My esteem colleague, Total Angular Momentum Coupling, who blogs as Eye of the Tyger, [Link] has a wonderful blot on the importance of tomorrow and the nature of being American this morning. The blot, derived from another referenced thereon, is largely told from the standpoint of an Englishman who, I believe speaks as human, as Englishman, and as European.
Being handicapped with the affliction of physicist, I found myself distracted by one claim,
“We stood at Gettysburg, scene of the bloodiest battle of all,”
and found myself questioning the accuracy of this statement. My memory, having visited this matter in writing The Physics of War, was that Gettysburg was noteworthy but not uniquely exceptional. So I checked my data, and produced the figure below:
This is a plot of battles. The data plotted are the fraction surviving the battle unwounded on one side versus the same on the other. The data in black dots are for the American Civil War, as given in Livermore’s Numbers and Losses, those in red triangles are drawn from Brassey’s Battles. I should mention that the accuracy of Livermore’s data are questioned but not, I believe sufficiently, to disqualify their use here. The American Civil War data span the period from 1861 to 1865. The data from Brassey’s Battles spans the period from Thermopylae to Goose Green.
Since we are plotting the fraction remaining unwounded, the values of the variable lie on [0,1], and the closer to 0 the greater the loss. The upper right hand corner represents few losses on both sides, and so the further from this point, the more losses on both sides.

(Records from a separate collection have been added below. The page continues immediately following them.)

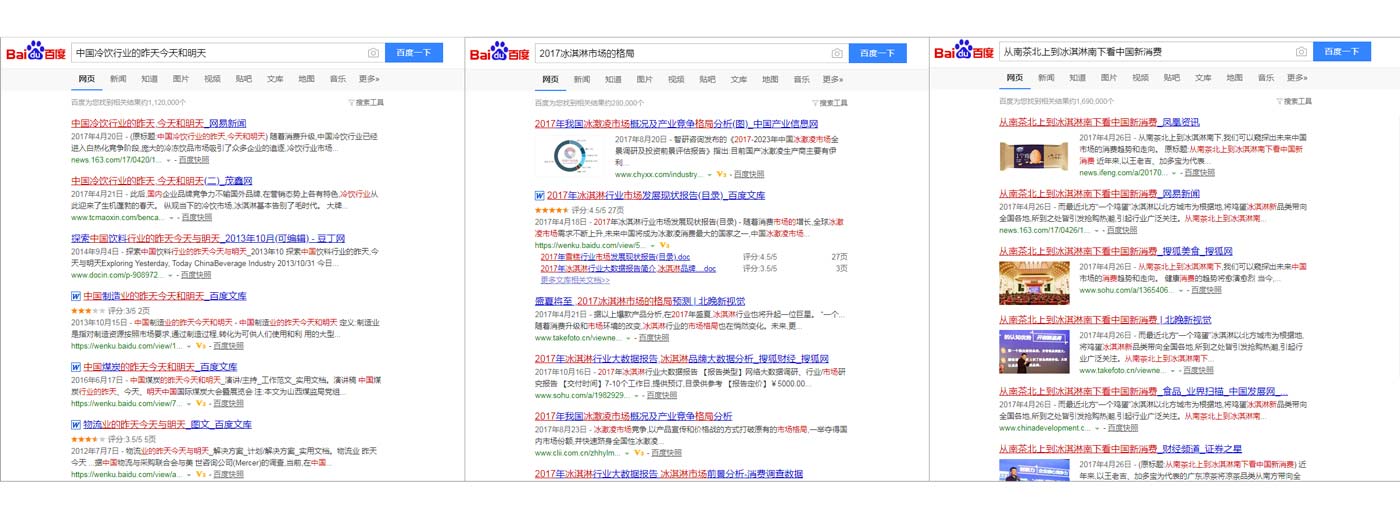Click the search field containing 从南茶北上到冰淇淋南下看中国新消费
The image size is (1400, 514).
pos(1144,52)
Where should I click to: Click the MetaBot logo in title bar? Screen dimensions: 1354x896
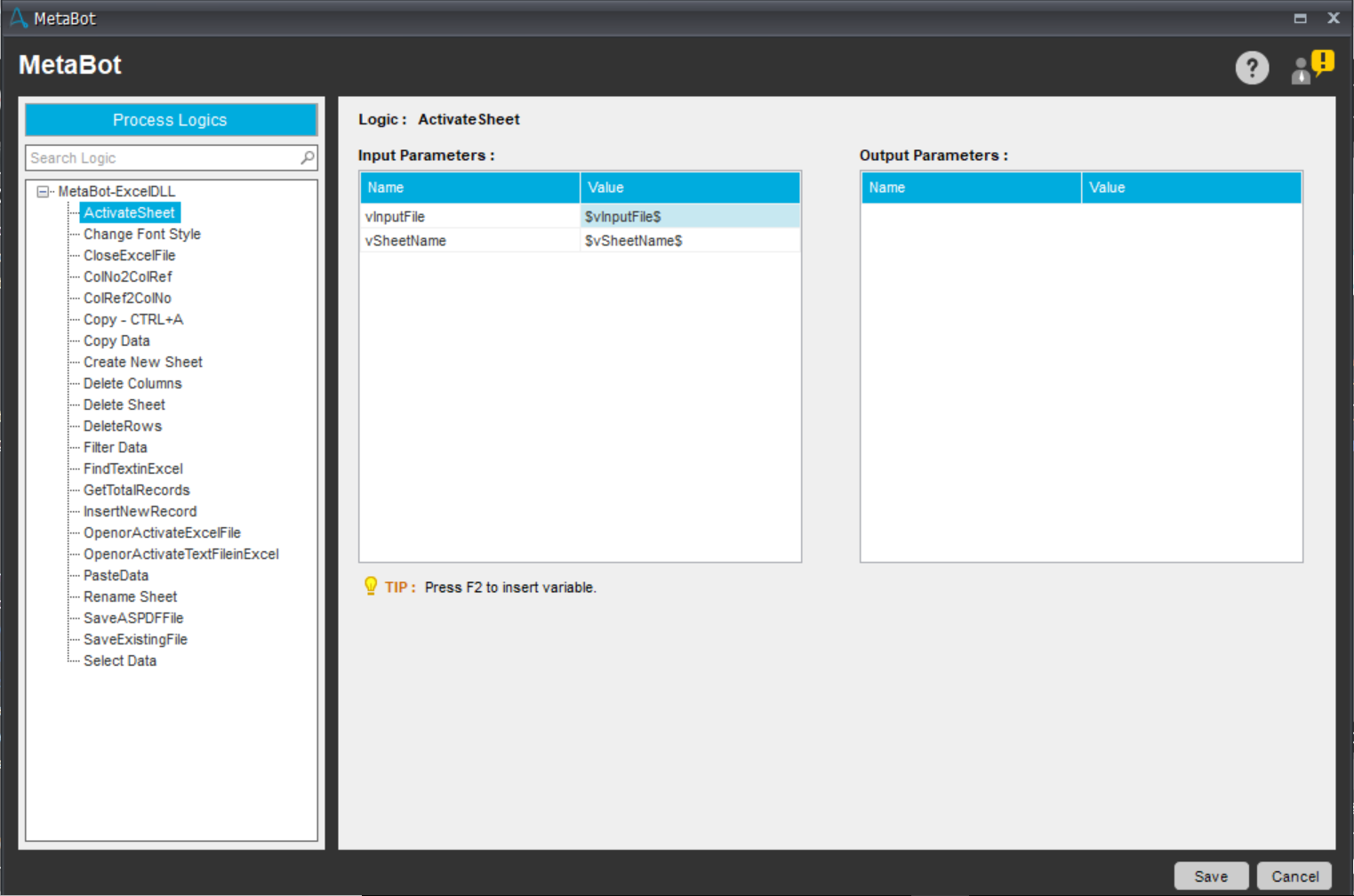pyautogui.click(x=18, y=18)
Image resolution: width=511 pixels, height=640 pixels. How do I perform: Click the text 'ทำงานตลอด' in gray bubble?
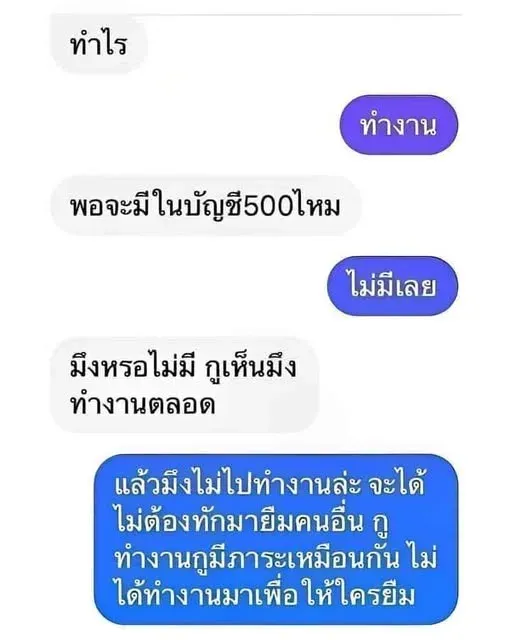click(x=142, y=404)
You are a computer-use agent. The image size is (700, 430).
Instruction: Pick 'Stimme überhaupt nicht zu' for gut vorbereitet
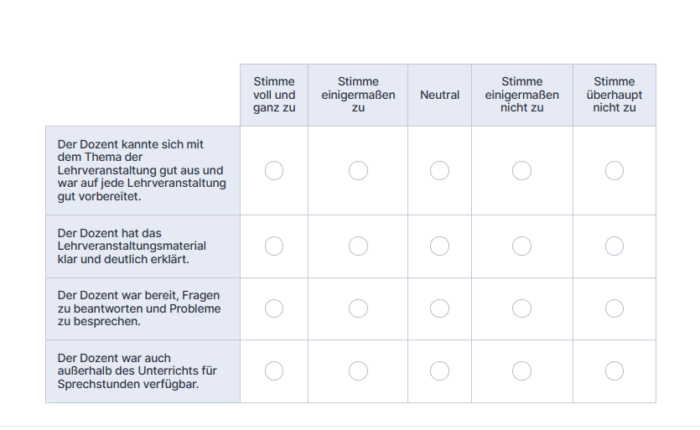tap(614, 171)
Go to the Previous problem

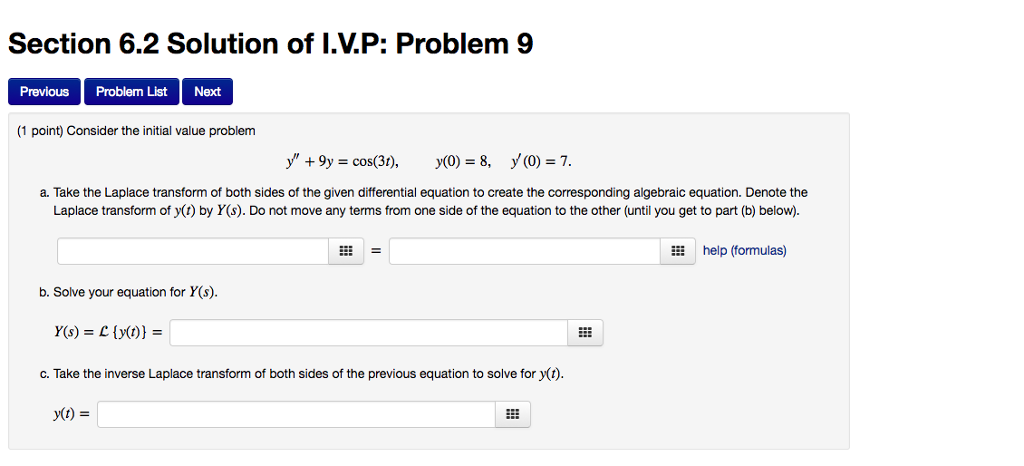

This brings us to what bloodiest means. This is an old argument. Some claim it is men killed but not those wounded. Others claim it is both. Some claim it refers to one side and not both. I shall not venture an opinion, merely present the figure.
I call your attention to the black dot furtherest to the left and lowest down of its kind. This dot is Gettysburg, the battle referred to above. It does lie the farthest from the upper right hand corner of all the American Civil War battles.
I ask you to observe that there are red triangles farther from that corner than any of the black dots. In particular, I call your attention to the red triangle that rests on the horizontal axis, indicating that the losses to one side in this battle were complete or almost complete. This battle, which is of a class that one of my colleagues, Angular – Linear Momentum Coupling, and I refer to as mythic, is a small battle fought in San, Antonio Texas. In its way, this battle is almost as crucial as is Gettysburg to what makes us American and epitomizing why we revere our veterans. Such distinctions however are overly fine; no sacrifice for freedom can be measured to be greater than another.
That battle in Texas is commonly called Alamo.
I have had the honor and the experience of standing in the Alamo and atop Round Top. There are great differences between Chamberlain and Travis; there are great differences between the men who manned the Alamo and those who formed the Twentieth Maine. But one overwhelming, overriding thing makes them brothers, brothers that tomorrow we shall honor. They fought for freedom and many gave their lives for that ideal and actuality.